Date of Award
Doctor of Philosophy
Linda C. Kah
Chris Fedo, Kula Misra, Lee Cooper
Here, I evaluate biospheric evolution during the Ordovician using high-resolution inorganic carbon and sulfur (carbonate-associated sulfate and pyrite) isotope profiles for Early Ordovician to early Late Ordovician strata from geographically distant sections in Western Newfoundland and the Argentine Precordillera. Additionally, I present new, high-resolution U-Pb ages for volcanic ash beds within strata of the Argentine Precordillera. Carbon isotope data record subdued variation that is typical of Early- to Middle Ordovician strata worldwide. By contrast, sulfur-isotopic compositions of carbonate-associated sulfate reveal a complex signal of short-term, rhythmic variation superimposed over a longer-term signal. This short-term, rhythmic variation occurs in all sections and appears to be unrelated to lithology or depositional environment, suggesting preservation of an oceanographic signal. I interpret this signal to reflect a combination of a marine sulfate reservoir that was likely much smaller than the modern, the persistence of a substantial deep-ocean hydrogen sulfide reservoir, and the episodic oxidation of a portion of the deep-ocean euxinic reservoir. Persistent euxinia likely resulted from decreased solubility of oxygen in warmer water and/or sluggish oceanic circulation during greenhouse conditions that reduced vertical ventilation. A dramatic change in the behavior of carbonate-associated sulfate and pyrite in the Middle Ordovician is interpreted to reflect a major oceanographic event that records the initial transition from Ordovician greenhouse to icehouse states.
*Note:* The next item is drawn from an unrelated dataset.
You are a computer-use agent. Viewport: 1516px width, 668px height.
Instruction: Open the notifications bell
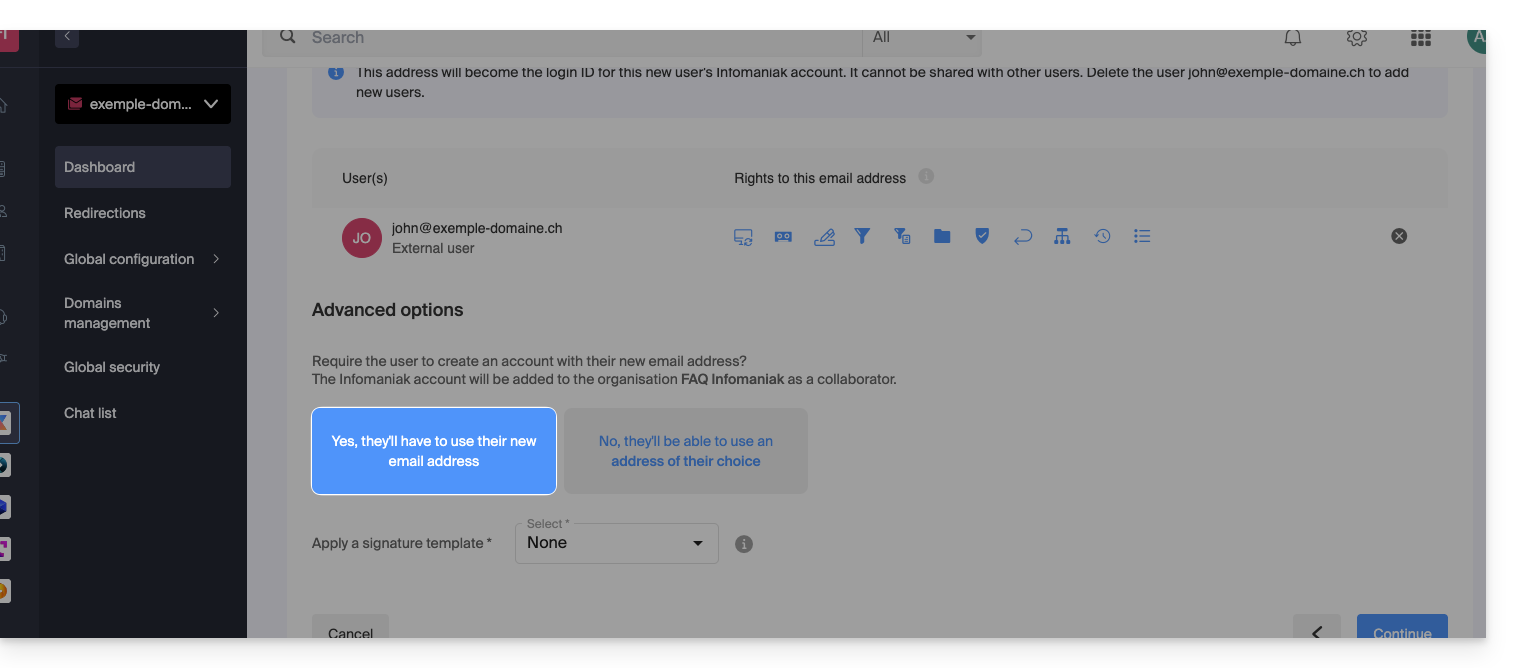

I suggest that the initiation of downwelling of increasingly cool, oxygen-rich surface water resulted in widespread oxidation of much of the deep ocean hydrogen sulfide reservoir and concomitant limitation of marine pyrite formation. It is unknown, however, why sea surface temperatures declined through the Early to Middle Ordovician. Explosive volcanism does not appear to be a primary climate driver, based on the timing of Argentinian K-bentonite formations relative to marine records of sea surface temperature, carbon and strontium isotopic composition. Rather, long-term positive feedback between organic carbon burial rates and productivity may have increased carbon dioxide drawdown, ultimately driving a gradual decrease in sea surface temperatures in the Early to Middle Ordovician.
Thompson, Cara Kim, "Carbon and Sulfur Cycling in Early Paleozoic Oceans. " PhD diss., University of Tennessee, 2011.